Abstract

To evaluate the recellularization potential of a bioprinted aortic heart valve scaffold printed with highly concentrated Type I collagen hydrogel (Lifeink® 200) and MSCs. A suspension of rat mesenchymal stem cells (MSCs) was mixed with Lifeink® 200 and was 3D-printed into gelatin support gel to produce disk scaffolds which were subsequently implanted subcutaneously in Sprague-Dawley rats for 2, 4, 8, and 12 weeks. The biomechanical properties of the scaffolds were evaluated by uniaxial tensile testing and cell infiltration and inflammation assessed via immunohistochemistry (IHC) and histological staining.

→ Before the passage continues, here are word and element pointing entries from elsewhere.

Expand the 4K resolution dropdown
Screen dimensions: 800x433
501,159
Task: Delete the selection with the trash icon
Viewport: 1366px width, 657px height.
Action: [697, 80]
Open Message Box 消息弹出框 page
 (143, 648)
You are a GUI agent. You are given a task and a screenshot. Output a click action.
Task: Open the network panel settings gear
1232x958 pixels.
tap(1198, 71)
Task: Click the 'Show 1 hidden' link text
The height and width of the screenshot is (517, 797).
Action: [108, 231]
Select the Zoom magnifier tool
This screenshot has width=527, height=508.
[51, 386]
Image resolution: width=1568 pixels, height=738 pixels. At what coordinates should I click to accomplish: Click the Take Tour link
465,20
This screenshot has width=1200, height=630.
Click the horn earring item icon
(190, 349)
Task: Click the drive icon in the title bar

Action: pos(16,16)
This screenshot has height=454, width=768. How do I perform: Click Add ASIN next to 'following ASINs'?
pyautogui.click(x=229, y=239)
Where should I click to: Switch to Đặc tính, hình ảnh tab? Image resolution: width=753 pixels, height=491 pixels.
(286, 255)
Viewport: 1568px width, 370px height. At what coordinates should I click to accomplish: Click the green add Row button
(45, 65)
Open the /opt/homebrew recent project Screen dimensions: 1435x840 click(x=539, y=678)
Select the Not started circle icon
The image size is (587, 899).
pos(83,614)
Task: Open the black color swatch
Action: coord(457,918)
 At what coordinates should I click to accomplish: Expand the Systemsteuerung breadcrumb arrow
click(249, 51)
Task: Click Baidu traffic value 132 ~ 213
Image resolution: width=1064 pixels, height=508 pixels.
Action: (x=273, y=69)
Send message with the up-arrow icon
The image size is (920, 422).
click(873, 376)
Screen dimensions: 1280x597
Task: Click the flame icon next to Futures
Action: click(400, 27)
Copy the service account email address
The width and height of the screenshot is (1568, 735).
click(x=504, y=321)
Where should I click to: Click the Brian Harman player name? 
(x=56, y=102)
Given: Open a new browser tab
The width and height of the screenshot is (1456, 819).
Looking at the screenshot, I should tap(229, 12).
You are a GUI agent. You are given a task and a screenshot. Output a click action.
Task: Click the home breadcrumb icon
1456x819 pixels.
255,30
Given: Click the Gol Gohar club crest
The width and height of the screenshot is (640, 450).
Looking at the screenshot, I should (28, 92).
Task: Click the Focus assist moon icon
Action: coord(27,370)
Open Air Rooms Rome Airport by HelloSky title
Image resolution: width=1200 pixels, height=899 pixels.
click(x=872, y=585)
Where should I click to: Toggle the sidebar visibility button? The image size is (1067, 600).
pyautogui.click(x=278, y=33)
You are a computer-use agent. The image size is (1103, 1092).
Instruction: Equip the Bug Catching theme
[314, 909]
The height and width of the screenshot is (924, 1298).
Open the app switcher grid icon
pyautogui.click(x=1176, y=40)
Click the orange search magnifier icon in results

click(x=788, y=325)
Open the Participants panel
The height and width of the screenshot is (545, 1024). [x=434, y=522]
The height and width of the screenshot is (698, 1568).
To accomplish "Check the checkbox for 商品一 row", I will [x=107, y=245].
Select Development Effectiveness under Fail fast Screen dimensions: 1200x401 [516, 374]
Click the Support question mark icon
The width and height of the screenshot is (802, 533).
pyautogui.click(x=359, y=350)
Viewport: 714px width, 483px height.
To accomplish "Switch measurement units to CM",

There was an average decrease in both UTS and tensile modulus from 2 to 4 weeks followed by an increase between 4 to 8 weeks and a plateau from 8 to 12 weeks. IHC showed a continued expression of alpha smooth muscle actin and vimentin biomarkers throughout the study demonstrating continued presence of interstitial-like and fibroblast-like cells. Additionally, there was also an increase of elastin at each time point. The profile of the stress-strain curves of the bioprinted aortic heart valve scaffolds indicated that the scaffold transitioned through phases of resorption, synthesis, stabilization, and ultimately, remodeling. This is supported by IHC and histology which showed favorable remodeling capacity demonstrating potential feasibility for a 3D printed heart valve.